[Data records]
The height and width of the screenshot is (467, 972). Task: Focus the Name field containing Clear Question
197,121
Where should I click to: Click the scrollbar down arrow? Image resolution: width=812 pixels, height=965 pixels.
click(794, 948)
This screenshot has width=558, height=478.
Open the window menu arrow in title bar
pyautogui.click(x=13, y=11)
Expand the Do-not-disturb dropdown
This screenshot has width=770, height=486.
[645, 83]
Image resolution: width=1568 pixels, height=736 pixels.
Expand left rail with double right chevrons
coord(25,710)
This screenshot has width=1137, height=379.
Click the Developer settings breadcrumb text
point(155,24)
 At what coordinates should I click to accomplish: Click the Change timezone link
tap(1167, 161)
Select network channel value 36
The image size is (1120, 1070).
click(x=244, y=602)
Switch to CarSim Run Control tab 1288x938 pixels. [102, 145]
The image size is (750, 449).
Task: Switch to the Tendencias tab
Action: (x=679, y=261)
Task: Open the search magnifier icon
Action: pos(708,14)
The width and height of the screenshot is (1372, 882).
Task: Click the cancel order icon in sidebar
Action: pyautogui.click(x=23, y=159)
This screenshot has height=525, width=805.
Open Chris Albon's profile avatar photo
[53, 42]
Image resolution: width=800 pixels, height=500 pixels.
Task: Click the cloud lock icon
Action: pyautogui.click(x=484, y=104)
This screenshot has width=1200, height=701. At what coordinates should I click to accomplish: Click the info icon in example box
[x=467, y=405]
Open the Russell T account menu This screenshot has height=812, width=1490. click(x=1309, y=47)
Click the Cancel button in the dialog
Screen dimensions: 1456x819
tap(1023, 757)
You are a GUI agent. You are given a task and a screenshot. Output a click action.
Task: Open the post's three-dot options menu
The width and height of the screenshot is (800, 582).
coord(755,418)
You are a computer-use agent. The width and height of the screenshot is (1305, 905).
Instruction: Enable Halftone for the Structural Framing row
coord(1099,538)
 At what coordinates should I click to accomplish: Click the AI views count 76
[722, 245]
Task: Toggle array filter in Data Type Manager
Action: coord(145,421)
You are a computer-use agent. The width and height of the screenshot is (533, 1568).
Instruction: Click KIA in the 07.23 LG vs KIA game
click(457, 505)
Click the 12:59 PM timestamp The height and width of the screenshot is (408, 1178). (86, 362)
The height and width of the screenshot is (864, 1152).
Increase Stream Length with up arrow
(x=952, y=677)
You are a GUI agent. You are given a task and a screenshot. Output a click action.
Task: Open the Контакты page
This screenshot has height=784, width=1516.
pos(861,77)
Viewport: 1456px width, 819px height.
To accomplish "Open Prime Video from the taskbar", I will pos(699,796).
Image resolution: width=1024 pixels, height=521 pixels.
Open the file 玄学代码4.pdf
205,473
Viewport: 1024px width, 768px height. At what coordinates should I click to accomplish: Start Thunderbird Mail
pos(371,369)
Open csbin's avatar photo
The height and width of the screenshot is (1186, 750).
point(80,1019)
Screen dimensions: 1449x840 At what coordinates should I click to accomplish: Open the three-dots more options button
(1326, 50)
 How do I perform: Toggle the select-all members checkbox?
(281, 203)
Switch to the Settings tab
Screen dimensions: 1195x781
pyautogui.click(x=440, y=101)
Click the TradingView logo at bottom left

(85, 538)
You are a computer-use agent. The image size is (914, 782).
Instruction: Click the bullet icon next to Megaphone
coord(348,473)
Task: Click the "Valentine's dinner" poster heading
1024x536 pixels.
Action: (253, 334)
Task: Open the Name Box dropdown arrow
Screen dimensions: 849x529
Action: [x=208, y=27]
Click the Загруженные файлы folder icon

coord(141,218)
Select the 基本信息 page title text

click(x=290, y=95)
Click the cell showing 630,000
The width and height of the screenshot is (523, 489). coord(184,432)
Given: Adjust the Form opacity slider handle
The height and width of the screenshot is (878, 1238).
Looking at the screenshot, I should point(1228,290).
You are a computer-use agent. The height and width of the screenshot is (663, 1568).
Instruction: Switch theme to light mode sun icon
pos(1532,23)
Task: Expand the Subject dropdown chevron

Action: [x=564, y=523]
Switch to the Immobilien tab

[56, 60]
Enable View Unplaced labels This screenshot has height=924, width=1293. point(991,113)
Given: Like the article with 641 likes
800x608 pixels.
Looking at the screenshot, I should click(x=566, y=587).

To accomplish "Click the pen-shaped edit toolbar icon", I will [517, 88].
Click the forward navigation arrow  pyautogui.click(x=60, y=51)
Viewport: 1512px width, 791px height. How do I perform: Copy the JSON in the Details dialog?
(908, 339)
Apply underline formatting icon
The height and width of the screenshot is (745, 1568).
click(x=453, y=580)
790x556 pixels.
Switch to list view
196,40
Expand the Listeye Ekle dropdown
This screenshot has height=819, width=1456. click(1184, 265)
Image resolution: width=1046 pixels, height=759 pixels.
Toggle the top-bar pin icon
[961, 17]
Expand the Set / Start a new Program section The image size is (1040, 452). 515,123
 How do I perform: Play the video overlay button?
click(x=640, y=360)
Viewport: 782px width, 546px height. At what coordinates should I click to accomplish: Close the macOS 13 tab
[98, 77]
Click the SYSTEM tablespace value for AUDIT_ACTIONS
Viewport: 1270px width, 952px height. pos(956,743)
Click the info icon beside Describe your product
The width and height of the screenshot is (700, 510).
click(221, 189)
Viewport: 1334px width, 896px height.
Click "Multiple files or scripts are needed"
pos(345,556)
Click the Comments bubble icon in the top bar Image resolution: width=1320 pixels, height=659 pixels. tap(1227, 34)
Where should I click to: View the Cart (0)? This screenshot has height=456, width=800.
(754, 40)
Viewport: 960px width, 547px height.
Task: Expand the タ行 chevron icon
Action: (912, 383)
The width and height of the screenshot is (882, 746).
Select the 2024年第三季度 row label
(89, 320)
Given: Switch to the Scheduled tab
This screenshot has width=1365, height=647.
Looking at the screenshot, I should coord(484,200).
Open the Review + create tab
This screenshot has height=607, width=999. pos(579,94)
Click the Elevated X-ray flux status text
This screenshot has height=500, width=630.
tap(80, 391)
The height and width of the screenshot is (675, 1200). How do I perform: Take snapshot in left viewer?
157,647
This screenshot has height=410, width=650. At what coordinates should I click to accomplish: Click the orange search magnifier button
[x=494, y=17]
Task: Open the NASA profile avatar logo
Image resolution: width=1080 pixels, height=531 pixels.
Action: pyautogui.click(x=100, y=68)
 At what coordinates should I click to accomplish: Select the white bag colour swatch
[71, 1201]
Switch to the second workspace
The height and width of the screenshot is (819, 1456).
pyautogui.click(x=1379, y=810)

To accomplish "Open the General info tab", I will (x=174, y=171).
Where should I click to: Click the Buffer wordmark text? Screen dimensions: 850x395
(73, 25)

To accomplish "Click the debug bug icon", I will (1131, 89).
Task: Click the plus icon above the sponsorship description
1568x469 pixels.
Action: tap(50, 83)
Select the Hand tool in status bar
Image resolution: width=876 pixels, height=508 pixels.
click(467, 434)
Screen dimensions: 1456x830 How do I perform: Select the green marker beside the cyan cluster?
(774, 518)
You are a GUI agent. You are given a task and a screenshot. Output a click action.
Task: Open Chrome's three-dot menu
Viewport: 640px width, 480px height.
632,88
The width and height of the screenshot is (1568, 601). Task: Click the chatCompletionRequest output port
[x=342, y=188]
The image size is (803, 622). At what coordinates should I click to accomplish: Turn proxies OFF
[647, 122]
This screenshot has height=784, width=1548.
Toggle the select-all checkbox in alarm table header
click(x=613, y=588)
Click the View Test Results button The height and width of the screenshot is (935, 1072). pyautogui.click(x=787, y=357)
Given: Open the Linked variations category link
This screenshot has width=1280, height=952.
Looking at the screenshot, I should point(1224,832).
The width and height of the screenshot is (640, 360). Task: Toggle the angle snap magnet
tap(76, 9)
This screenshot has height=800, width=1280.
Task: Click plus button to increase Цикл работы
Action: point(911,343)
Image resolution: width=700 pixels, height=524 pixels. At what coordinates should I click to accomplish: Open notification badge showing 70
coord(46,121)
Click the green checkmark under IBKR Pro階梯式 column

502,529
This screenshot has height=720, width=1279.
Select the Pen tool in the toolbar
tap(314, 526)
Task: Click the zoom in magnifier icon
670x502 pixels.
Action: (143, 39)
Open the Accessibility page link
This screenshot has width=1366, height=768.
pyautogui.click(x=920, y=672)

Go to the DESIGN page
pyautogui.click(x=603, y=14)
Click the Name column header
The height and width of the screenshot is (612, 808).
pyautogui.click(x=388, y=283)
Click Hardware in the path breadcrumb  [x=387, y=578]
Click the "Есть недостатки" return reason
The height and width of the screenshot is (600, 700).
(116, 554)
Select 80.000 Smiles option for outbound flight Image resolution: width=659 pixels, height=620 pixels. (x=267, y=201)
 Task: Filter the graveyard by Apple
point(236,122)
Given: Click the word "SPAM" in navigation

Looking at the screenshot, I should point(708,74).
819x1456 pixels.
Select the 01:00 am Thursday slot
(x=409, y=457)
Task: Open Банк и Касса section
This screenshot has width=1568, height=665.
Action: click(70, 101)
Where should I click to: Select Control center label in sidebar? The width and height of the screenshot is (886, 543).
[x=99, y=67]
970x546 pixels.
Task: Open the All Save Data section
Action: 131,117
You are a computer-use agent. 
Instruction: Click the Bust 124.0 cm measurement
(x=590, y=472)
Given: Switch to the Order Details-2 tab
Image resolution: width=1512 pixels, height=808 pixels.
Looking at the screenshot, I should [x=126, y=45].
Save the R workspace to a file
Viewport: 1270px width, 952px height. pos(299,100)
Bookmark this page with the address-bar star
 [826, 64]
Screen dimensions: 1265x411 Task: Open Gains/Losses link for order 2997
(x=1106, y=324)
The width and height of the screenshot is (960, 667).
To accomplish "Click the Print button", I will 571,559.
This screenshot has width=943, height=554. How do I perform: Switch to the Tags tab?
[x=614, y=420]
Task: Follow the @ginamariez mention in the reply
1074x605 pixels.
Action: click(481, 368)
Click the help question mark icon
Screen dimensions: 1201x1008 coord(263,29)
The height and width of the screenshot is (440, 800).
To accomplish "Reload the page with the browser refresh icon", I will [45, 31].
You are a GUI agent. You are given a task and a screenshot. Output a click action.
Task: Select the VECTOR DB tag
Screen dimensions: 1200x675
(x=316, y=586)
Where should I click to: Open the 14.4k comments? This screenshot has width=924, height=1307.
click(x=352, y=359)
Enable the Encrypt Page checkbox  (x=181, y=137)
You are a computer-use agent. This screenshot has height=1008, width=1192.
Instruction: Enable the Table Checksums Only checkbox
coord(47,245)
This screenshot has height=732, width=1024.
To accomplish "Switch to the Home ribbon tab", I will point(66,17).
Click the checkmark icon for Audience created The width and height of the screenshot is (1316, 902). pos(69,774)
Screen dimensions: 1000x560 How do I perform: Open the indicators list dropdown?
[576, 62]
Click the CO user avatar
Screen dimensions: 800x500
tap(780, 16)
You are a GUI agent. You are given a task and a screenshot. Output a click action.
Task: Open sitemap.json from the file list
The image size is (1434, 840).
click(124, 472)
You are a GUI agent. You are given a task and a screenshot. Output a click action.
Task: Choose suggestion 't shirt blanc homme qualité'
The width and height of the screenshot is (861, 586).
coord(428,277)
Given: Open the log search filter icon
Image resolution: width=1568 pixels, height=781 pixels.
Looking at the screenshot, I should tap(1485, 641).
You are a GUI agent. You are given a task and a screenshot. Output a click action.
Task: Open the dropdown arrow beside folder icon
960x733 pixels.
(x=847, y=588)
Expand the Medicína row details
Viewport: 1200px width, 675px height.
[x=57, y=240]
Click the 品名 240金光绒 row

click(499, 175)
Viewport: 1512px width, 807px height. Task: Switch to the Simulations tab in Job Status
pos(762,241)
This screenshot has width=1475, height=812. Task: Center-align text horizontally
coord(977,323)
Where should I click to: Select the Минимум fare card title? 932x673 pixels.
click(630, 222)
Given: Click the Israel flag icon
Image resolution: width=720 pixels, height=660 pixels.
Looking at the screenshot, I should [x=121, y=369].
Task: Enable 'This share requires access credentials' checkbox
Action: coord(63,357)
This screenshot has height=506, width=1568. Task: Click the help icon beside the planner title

#### [Aim]
Reproduce the listing above verbatim, everything from the line containing "Viewport: 1456px width, 819px height." down to the line containing "coord(141,218)", including both of those lines.

#### [The solution]
Viewport: 1456px width, 819px height.
To accomplish "Open Prime Video from the taskbar", I will pos(699,796).
Image resolution: width=1024 pixels, height=521 pixels.
Open the file 玄学代码4.pdf
205,473
Viewport: 1024px width, 768px height. At what coordinates should I click to accomplish: Start Thunderbird Mail
pos(371,369)
Open csbin's avatar photo
The height and width of the screenshot is (1186, 750).
point(80,1019)
Screen dimensions: 1449x840 At what coordinates should I click to accomplish: Open the three-dots more options button
(1326, 50)
 How do I perform: Toggle the select-all members checkbox?
(281, 203)
Switch to the Settings tab
Screen dimensions: 1195x781
pyautogui.click(x=440, y=101)
Click the TradingView logo at bottom left

(85, 538)
You are a computer-use agent. The image size is (914, 782).
Instruction: Click the bullet icon next to Megaphone
coord(348,473)
Task: Click the "Valentine's dinner" poster heading
1024x536 pixels.
Action: (253, 334)
Task: Open the Name Box dropdown arrow
Screen dimensions: 849x529
Action: [x=208, y=27]
Click the Загруженные файлы folder icon

coord(141,218)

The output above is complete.